Com 34 anos Pedro Vaz se considera “não completamente assumido”, pois prefere esconder sua condição no trabalho para impedir que o preconceito lhe tire sua única fonte de renda.
A descoberta da sua sexualidade ganhou seus primeiros esboços aos seis anos, quando ele afirma que surgiu um interesse particular por meninos, mas para ele é claro: “a gente não escolhe ser o que é”.
É difícil não ligar a condição sexual de alguém com os traumas e relações da infância. Em muitos casos a ausência da figura masculina é limítrofe entre uma masculinidade mais ou menos “resolvida”. Para Pedro isso não é verdade, mesmo sendo filho de uma relação em que sua mãe era amante de um homem casado, que nunca esteve próximo dele.
Porém esse processo de aceitação de si mesmo foi doloroso e cheio de conflitos. Namorando mulheres ou mesmo procurando a “salvação” por meio da igreja, Pedro não conseguiu encontrar respostas para suas diferenças particulares.

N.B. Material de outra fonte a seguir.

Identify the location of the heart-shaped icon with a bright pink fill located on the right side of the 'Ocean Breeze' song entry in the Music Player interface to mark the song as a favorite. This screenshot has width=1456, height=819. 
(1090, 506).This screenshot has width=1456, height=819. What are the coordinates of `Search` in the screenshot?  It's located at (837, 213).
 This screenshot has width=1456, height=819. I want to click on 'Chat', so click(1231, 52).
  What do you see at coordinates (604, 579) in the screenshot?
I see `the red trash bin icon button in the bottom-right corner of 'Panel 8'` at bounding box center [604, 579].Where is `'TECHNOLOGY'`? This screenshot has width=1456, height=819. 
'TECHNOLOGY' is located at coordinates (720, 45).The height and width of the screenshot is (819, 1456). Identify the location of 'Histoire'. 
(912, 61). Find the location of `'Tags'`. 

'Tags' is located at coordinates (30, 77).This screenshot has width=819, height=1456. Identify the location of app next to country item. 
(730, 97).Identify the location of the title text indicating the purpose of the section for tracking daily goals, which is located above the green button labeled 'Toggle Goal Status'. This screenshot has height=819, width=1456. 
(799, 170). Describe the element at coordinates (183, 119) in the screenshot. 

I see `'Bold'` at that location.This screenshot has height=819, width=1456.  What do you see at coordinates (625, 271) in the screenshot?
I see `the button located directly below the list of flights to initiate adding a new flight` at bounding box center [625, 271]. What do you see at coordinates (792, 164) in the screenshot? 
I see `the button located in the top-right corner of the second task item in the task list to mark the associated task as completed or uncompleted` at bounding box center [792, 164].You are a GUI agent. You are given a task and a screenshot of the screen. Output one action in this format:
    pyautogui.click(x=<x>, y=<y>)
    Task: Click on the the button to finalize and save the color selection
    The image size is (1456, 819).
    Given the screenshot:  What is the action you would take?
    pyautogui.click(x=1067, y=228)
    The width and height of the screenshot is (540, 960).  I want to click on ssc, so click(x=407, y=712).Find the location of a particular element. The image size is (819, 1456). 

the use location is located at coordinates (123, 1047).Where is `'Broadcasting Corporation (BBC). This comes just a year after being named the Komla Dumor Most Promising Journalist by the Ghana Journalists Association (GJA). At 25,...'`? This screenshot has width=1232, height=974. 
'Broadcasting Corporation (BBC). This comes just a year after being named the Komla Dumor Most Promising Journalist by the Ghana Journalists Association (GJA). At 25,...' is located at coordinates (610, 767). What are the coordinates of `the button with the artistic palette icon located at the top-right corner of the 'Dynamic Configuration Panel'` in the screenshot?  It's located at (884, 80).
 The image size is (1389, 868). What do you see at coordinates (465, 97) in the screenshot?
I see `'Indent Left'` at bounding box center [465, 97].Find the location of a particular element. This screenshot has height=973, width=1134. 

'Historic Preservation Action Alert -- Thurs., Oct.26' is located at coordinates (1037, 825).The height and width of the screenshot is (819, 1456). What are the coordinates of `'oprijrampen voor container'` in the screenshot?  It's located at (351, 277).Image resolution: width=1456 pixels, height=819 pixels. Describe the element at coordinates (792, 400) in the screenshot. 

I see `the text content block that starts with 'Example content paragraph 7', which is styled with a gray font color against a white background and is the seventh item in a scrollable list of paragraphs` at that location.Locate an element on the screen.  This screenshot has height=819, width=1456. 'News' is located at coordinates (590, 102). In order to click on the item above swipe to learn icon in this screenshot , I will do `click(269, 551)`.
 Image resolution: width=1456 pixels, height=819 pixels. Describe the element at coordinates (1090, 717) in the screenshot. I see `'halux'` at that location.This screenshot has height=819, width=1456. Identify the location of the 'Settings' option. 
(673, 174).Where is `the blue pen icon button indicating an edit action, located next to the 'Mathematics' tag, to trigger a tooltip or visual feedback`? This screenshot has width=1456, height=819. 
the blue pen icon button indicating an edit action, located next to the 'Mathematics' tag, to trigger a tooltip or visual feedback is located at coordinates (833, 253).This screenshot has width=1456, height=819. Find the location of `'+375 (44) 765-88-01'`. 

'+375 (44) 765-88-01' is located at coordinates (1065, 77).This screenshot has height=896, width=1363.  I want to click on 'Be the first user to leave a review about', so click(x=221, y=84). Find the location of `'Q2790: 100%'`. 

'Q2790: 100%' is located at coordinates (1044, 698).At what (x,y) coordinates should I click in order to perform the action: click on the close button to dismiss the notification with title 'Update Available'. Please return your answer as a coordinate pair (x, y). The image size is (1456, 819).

Cansado e angustiado, aos 21 anos, ele decidiu assumir para si que era gay. Alguns anos depois a mãe descobriu. “Até hoje ela suporta, mas não aceita”. Pedro Vaz explica que existem graus de homossexualidade e isso é completamente compreensível quando nos deparamos com um gay como ele. Alegre, sereno, bem resolvido, sem medo de expor suas idéias, de sonhar, mas “se pudesse escolher, não seria homossexual”.
Namorou por sete anos um seu xará, com quem estabeleceu um relacionamento difícil, ciumento, mas que lhe trouxe uma grande maturidade. “Minha mãe não acreditava no amor entre dois homens, mas se esse sentimento é possível entre um homem e uma mulher, como é concebível que ele não exista entre eu e meu namorado?”
Agora, com seu segundo namorado (também xará), sonha em ter uma vida juntos. “Eu, o Pedro e dois cachorros”. No futuro, quando a condição do homossexual for mais aceita na sociedade, almeja adotar um filho.
Com os heteros a relação é de muito respeito. Raquel e Renato são como um portal em que o homossexual encontra a possibilidade de construir um relacionamento de igual para igual. “Com eles sou visto como ser humano”.
Clodovil, Ney Matogrosso são dois exemplos de homossexuais que buscaram reconhecimento no que fazem e não no gênero sexual. Acreditando em Deus, Pedro busca força para lidar com sua condição.
O mais incrível em Pedro Vaz Arantes não é sua história, mas o como ela morre em sua aparência quase incoerente. Não tem voz, não tem trejeitos, nada daquilo que o nosso imaginário preconceituoso constrói em torno do homossexual. Pedro poderia muito bem ser aquele colega de trabalho tímido, ou companheiro da universidade, poderia ser você, ou mesmo eu.
Conhecê-lo nos faz ver a pessoa que existe por trás de uma condição. Evidencia os nossos limites e a incapacidade de ir além da cor, raça, cultura dos nossos semelhantes. Ah! E sobre cotas. Pedro é negro, mas contra. “Cotas nesse país deveriam ser dadas aos pobres”.